У профессора Девос пропал голос, и она наказала читать и делать конспект главы про травяные вытяжки, а сама то и дело трогала шарф на шее, бросала грозные взгляды на зевающих, чихающих и роняющих тетради на пол, и отпустила тех, кто доделал, пораньше. Элин предъявила конспект, сделала книксен на одобрительный кивок и выбежала в коридор. Выскочила на улицу, отстучала каблуками по пустому двору, торопясь, пока не окликнули и не попросили учебник, списать или что им там еще от нее нужно, свернула с улицы Лесорубов на Лодочную, и, наконец, сбавила шаг, расправила плечи и пошла спокойнее. Разгладила пиджак, гордо подняла голову. В этом пиджаке и в юбке – кто примет ее за одну из «полешек»? Там девицы позволяют себе ходить в брюках – чего еще ждать от потомков крестьян, ремесленников и городской темноты и бедноты? Они и сами станут крестьянами, ремесленниками и беднотой, диплом им только затем, чтобы государство оставило в покое.
Она дошла до конца Лодочной и свернула на набережную. На другом берегу показалась громада университета, и стали попадаться студенты в таких же пиджаках, как у нее, только с жезлом и опрокинутым месяцем на рукавах. Элин улыбалась встречным. Свернула на мост, он вывел ее как раз к углу основного корпуса. Элин задрала голову, придержав волосы, чтобы не открыли глаз и щеку, посмотрела на часы на башенке.
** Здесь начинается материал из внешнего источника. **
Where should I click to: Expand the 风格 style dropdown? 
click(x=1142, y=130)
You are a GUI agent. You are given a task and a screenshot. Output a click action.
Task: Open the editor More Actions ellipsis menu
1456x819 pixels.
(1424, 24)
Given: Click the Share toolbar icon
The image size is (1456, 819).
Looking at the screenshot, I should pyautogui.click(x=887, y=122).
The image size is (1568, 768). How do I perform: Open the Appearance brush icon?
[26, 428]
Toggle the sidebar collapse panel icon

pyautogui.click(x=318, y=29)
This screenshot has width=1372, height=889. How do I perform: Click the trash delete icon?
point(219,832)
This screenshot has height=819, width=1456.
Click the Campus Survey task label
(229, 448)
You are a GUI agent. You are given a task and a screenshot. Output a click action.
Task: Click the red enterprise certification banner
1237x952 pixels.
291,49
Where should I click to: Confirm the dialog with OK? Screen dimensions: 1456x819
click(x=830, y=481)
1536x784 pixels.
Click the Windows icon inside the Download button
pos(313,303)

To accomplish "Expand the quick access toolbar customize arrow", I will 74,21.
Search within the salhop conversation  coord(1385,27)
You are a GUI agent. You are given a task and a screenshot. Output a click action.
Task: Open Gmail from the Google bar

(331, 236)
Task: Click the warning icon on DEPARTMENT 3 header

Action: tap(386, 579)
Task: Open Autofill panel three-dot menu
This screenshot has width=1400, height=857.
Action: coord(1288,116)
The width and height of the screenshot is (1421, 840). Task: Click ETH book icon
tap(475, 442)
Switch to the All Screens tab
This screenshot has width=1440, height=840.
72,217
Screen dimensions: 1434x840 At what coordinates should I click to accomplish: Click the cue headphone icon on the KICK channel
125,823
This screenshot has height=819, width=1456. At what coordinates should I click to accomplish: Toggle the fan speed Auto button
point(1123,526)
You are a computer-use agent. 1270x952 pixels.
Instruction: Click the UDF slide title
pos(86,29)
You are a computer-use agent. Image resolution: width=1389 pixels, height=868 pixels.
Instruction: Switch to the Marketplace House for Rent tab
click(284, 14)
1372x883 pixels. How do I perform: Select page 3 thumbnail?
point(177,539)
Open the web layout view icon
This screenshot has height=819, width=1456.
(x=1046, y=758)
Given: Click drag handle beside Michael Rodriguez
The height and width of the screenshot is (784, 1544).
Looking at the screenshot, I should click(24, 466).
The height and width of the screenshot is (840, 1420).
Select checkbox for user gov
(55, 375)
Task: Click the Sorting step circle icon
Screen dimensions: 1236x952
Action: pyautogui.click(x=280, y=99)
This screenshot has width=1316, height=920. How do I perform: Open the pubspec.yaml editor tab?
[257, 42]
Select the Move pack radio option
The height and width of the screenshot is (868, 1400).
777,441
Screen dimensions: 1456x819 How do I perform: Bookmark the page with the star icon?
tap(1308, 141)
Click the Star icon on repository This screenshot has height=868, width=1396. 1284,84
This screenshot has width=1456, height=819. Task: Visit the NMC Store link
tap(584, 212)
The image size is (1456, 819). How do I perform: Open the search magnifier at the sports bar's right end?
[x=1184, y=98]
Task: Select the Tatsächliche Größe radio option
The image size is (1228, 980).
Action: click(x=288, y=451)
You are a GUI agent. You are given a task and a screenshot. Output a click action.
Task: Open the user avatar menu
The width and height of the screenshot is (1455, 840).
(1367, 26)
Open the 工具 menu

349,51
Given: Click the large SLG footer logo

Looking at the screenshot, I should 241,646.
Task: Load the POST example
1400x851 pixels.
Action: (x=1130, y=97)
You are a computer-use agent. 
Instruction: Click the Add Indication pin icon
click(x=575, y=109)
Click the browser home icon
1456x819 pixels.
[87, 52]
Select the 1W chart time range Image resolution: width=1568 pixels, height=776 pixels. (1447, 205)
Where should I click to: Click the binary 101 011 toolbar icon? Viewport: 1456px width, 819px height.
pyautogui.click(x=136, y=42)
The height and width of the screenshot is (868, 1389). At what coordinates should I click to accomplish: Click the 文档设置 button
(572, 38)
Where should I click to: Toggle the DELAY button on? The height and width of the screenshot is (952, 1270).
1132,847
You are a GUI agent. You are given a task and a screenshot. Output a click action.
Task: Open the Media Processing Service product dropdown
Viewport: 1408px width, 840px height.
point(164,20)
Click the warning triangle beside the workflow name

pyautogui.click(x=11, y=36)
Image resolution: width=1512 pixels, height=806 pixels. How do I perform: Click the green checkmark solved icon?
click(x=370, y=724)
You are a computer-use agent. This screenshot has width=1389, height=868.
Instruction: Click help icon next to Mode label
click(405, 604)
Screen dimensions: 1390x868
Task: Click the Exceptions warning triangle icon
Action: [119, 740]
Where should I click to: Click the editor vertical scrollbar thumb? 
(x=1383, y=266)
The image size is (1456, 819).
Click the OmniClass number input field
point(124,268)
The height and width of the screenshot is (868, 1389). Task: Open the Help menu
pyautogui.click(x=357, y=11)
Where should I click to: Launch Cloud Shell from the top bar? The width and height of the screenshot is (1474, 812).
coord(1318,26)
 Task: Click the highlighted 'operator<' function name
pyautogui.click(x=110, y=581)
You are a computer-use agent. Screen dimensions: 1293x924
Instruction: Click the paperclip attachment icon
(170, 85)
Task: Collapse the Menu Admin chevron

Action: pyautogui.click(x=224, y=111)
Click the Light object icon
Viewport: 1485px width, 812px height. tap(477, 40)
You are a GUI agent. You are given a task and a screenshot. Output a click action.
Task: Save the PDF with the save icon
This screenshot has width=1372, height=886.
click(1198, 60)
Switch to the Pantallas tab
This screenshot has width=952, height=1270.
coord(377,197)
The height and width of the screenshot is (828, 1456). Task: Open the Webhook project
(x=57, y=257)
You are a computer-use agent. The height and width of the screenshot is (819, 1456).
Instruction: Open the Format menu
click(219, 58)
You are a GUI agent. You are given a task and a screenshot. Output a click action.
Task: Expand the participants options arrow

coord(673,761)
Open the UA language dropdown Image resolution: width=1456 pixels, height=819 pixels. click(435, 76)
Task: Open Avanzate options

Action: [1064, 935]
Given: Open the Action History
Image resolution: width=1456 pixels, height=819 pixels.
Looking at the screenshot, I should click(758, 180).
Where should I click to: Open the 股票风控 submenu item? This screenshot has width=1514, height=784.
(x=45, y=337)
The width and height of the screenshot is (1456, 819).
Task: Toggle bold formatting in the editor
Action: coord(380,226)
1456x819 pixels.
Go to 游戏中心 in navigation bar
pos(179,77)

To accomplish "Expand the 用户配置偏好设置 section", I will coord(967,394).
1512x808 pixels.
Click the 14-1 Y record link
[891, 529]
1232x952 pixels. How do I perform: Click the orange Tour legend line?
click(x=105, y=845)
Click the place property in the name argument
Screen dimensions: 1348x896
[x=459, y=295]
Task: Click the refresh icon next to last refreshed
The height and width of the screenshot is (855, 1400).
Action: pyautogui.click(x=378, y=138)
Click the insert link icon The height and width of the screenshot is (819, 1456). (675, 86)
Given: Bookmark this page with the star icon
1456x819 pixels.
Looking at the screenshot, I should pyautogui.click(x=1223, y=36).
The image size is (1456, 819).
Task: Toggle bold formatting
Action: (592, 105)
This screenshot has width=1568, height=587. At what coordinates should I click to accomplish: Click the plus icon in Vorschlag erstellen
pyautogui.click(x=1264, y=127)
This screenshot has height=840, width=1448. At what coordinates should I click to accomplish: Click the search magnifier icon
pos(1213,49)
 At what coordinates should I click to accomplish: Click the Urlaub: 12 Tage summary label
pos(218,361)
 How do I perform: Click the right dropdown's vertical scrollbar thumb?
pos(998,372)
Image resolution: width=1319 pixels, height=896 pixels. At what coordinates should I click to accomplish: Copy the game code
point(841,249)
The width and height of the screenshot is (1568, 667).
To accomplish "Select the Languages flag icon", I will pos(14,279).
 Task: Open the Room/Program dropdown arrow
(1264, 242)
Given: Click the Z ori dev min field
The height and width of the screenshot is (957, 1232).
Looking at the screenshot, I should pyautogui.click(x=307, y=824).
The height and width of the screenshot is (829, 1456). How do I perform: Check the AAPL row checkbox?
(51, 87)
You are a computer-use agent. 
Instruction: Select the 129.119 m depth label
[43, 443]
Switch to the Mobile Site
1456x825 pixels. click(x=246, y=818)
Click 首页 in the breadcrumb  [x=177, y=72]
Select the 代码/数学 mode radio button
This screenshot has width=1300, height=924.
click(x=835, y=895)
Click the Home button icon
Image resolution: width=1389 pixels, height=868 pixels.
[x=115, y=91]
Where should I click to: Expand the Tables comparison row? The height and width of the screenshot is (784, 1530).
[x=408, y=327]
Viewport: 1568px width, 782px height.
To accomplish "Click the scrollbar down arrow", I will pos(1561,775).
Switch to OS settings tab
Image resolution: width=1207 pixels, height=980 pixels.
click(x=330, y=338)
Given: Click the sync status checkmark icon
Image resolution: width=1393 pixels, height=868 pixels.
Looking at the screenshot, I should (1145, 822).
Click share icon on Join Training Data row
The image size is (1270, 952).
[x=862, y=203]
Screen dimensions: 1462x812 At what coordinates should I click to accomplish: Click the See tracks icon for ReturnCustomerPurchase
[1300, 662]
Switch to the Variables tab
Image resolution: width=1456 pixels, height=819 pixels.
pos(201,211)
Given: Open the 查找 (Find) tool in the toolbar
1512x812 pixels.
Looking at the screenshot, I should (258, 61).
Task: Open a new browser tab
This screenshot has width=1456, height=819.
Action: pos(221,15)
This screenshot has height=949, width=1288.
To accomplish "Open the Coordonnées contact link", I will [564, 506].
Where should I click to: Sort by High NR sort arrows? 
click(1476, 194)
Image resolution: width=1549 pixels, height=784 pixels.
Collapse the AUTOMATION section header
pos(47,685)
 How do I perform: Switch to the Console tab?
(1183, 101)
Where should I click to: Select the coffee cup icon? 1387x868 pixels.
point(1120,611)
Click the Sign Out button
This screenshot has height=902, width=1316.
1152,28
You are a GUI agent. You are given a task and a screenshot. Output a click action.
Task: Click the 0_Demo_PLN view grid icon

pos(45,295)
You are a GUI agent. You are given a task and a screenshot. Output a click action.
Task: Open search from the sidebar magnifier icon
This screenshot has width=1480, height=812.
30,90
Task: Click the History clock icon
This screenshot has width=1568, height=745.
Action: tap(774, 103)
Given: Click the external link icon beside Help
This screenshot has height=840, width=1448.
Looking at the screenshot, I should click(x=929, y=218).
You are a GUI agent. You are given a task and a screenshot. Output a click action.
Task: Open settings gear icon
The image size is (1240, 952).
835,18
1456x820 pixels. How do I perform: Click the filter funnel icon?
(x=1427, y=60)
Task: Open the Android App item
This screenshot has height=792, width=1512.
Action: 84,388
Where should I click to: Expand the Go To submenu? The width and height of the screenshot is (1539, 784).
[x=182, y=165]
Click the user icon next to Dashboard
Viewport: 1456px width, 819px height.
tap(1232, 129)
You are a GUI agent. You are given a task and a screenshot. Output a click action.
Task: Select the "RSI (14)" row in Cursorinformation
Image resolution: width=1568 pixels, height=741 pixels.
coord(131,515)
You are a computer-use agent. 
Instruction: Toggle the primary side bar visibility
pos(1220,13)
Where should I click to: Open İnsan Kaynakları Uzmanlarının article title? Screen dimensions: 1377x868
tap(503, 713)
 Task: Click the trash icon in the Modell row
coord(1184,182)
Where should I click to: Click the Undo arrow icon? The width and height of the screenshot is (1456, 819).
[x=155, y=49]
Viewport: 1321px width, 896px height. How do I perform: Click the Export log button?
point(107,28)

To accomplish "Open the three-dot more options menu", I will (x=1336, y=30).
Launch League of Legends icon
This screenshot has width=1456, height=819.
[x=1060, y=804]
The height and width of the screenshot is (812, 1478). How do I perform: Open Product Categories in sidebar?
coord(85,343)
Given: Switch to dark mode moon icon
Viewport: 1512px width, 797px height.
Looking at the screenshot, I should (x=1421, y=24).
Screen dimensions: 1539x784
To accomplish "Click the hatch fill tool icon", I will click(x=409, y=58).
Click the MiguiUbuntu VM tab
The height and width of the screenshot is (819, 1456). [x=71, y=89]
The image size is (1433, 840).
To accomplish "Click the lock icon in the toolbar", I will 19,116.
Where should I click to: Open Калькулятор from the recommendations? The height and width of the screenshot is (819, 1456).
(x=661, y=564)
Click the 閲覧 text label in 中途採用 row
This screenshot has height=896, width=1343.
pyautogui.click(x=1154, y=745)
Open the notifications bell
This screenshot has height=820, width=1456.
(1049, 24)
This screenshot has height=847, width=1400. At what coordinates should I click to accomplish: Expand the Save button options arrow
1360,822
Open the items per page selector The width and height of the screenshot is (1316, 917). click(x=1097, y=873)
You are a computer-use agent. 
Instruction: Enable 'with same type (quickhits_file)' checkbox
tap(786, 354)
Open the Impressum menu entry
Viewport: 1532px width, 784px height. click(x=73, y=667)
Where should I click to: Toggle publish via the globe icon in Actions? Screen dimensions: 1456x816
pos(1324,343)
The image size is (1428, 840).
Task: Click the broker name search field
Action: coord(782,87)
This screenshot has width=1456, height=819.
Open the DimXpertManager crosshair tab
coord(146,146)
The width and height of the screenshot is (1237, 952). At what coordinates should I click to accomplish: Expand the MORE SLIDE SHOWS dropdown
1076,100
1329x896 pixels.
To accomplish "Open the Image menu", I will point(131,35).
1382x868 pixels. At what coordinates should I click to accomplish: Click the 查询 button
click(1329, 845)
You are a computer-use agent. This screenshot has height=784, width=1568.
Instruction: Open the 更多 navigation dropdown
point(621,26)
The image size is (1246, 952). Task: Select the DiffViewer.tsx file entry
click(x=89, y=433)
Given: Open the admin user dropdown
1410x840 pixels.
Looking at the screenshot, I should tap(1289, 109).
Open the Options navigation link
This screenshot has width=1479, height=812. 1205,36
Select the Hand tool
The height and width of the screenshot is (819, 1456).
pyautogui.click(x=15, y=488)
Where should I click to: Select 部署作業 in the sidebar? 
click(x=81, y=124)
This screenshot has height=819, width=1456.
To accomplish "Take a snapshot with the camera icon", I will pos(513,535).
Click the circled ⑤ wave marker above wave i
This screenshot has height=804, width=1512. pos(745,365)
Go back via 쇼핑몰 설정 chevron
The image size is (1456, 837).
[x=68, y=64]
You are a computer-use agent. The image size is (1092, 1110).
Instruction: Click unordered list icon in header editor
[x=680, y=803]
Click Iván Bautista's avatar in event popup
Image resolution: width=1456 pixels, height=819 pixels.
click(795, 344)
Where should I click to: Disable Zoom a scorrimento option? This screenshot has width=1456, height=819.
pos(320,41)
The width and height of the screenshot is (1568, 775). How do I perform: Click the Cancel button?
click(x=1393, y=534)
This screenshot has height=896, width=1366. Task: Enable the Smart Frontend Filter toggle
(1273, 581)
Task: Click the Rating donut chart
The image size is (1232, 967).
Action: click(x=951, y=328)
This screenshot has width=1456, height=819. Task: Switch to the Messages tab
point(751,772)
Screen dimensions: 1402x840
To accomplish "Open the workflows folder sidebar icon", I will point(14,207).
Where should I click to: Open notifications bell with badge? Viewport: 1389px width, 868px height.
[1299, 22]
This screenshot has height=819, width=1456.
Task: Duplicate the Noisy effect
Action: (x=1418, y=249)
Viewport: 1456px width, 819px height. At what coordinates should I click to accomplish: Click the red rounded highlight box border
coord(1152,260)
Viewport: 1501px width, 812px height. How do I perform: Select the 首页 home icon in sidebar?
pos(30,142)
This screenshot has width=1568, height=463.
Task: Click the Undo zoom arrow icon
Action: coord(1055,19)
Как раз.
Йоаннес выбежал к ней, запыхавшийся, взял за руку, увернулся от поцелуя и повел на другую сторону улицы и во двор, и уже там поцеловал, взял руки в ладони и сказал:
– Я сегодня не могу, у нас еще занятия.
– Я знаю, – сказала Элин, – я помню расписание.
Йоаннес привлек ее к себе, и руки его, несколько мгновений благопристойно лежавшие на лопатках, поползли ниже. Легли на талию, как для танца. Элин прогнулась, тепло выдохнула ему рядом с ухом. Йоаннес спустил руки еще ниже.
Элин уперлась ладонями ему в грудь, отстранилась. Прошептала:
– Не здесь, мой друг, неприлично.
Йоаннес ладони не убрал. Элин взяла его за запястье. Йоаннес потребовал возмещения, и Элин подарила ему поцелуй.
– Сейчас начнется лекция, – сказал он, поцеловал Элин снова, – я пойду. Как-нибудь встретимся, да?
– Я буду считать минуты.
Йоаннес сунул руки в карманы и пошагал из двора прочь. Элин постояла еще, тронула губы и подумала: до моста по пути, было бы славно, если бы он меня проводил. Но он спешит, конечно, университетские профессора не любят опоздавших. Дисциплина там не то что в заведениях более низкого пошиба.
Было хорошо. Они были вместе на занятиях – в первый год только общие дисциплины. Они были вместе после. Тете нравился Йоаннес Барт, студент с умильными ямочками на щеках и глазами цвета неба. Элин улыбнулась. Тетя была строга к ухажерам своим и Элин, но Йоаннес ей приглянулся: юноша неплохого рождения, неплохого состояния и перспектив. Семья его владела землей и, что важнее, гербом. Получила его недавно, но честно, и это главное. Элин представляла себя хозяйкой дома умеренной роскоши и старательно помогала Йоаннесу с заданиями, а когда тетя отбывала с визитами, доказывала в своей комнате, что учеба – это еще не все, в чем она хороша.